B. “The Spillover Effects of Medicare Managed Care: Medicare Advantage and Hospital Utilization,” by Katherine Baicker, Michael Chernew, and Jacob Robbins (w19070, May 2013, .pdf format, 39p.).

Abstract:

More than a quarter of Medicare beneficiaries are enrolled in Medicare Advantage, which was created in large part to improve the efficiency of health care delivery by promoting competition among private managed care plans. This paper explores the spillover effects of the Medicare Advantage program on the traditional Medicare program and other patients, taking advantage of changes in Medicare Advantage payment policy to isolate exogenous increases in Medicare Advantage enrollment and trace out the effects of greater managed care penetration on hospital utilization and spending throughout the health care system. We find that when more seniors enroll in Medicare managed care, hospital costs decline for all seniors and for commercially insured younger populations. Greater managed care penetration is not associated with fewer hospitalizations, but is associated with lower costs and shorter stays per hospitalization. These spillovers are substantial – offsetting more than 10% of increased payments to Medicare Advantage plans.

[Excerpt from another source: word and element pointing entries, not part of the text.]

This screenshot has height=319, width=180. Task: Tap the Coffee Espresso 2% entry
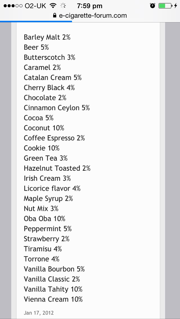tap(54, 138)
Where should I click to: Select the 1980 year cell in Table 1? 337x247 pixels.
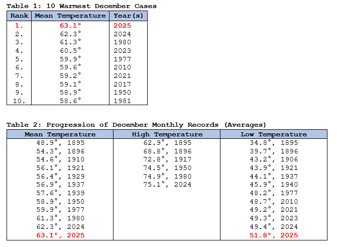pos(122,42)
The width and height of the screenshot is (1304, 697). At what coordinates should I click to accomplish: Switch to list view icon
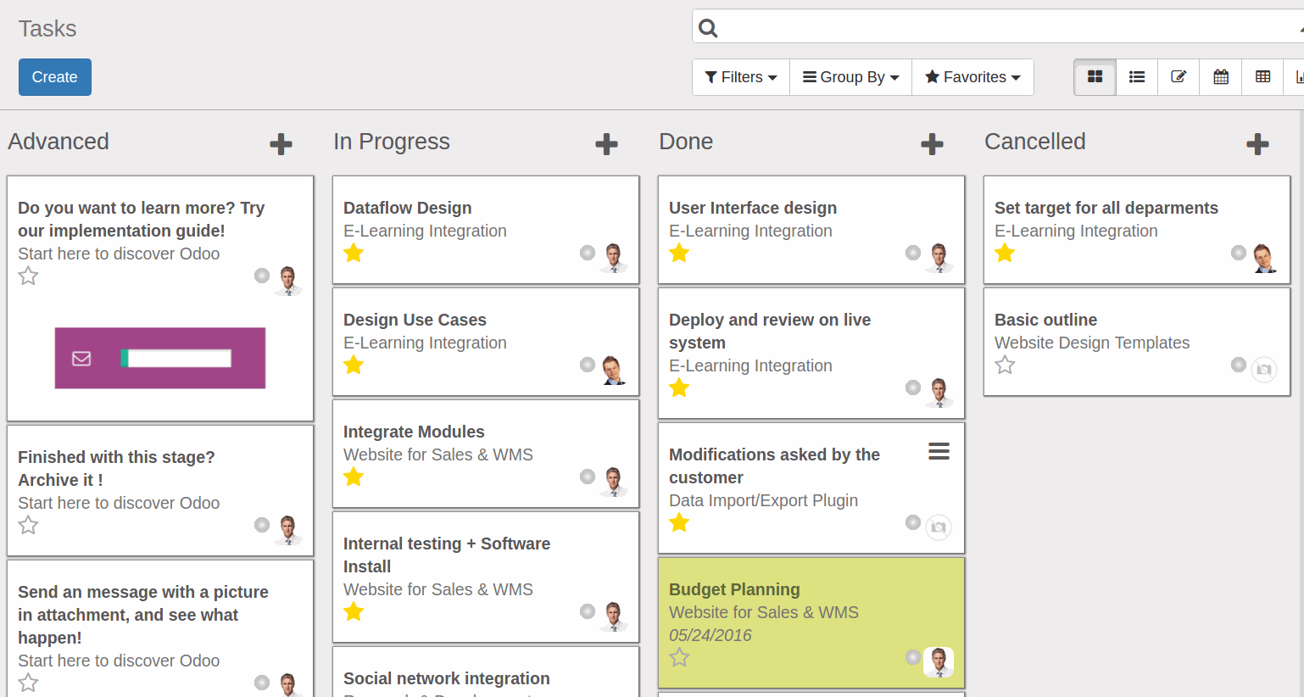click(x=1137, y=77)
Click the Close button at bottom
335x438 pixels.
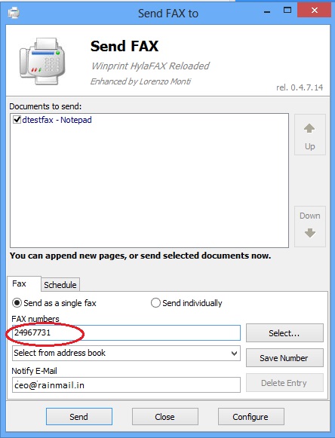click(165, 416)
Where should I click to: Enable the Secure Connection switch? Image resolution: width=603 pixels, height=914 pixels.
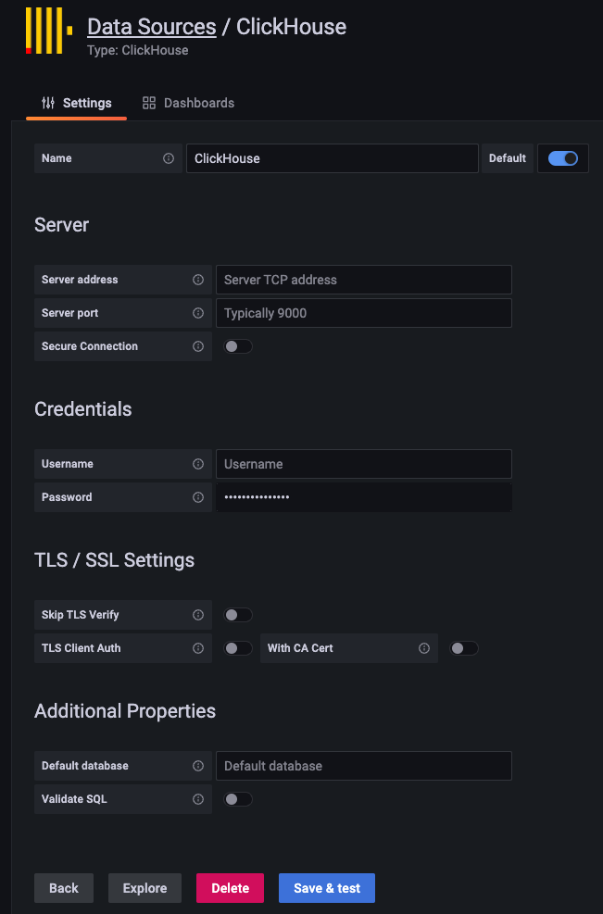(238, 346)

www.nber.org/papers/w19070

C. “Framing Lifetime Income,” by Jeffrey R. Brown, Jeffrey R. Kling, Sendhil Mullainathan, and Marian V. Wrobel (w19063, May 2013, .pdf format, 22p.).

Abstract:

We provide evidence that individuals optimize imperfectly when making annuity decisions, and this result is not driven by loss aversion. Life annuities are more attractive when presented in a consumption frame than in an investment frame. Highlighting the purchase price in the consumption frame does not alter this result. The level of habitual spending has little interaction with preferences for annuities in the consumption frame. In an investment frame, consumers prefer annuities with principal guarantees; this result is similar for guarantee amounts below, at, and above the purchase price. We discuss implications for the retirement services industry and its regulators.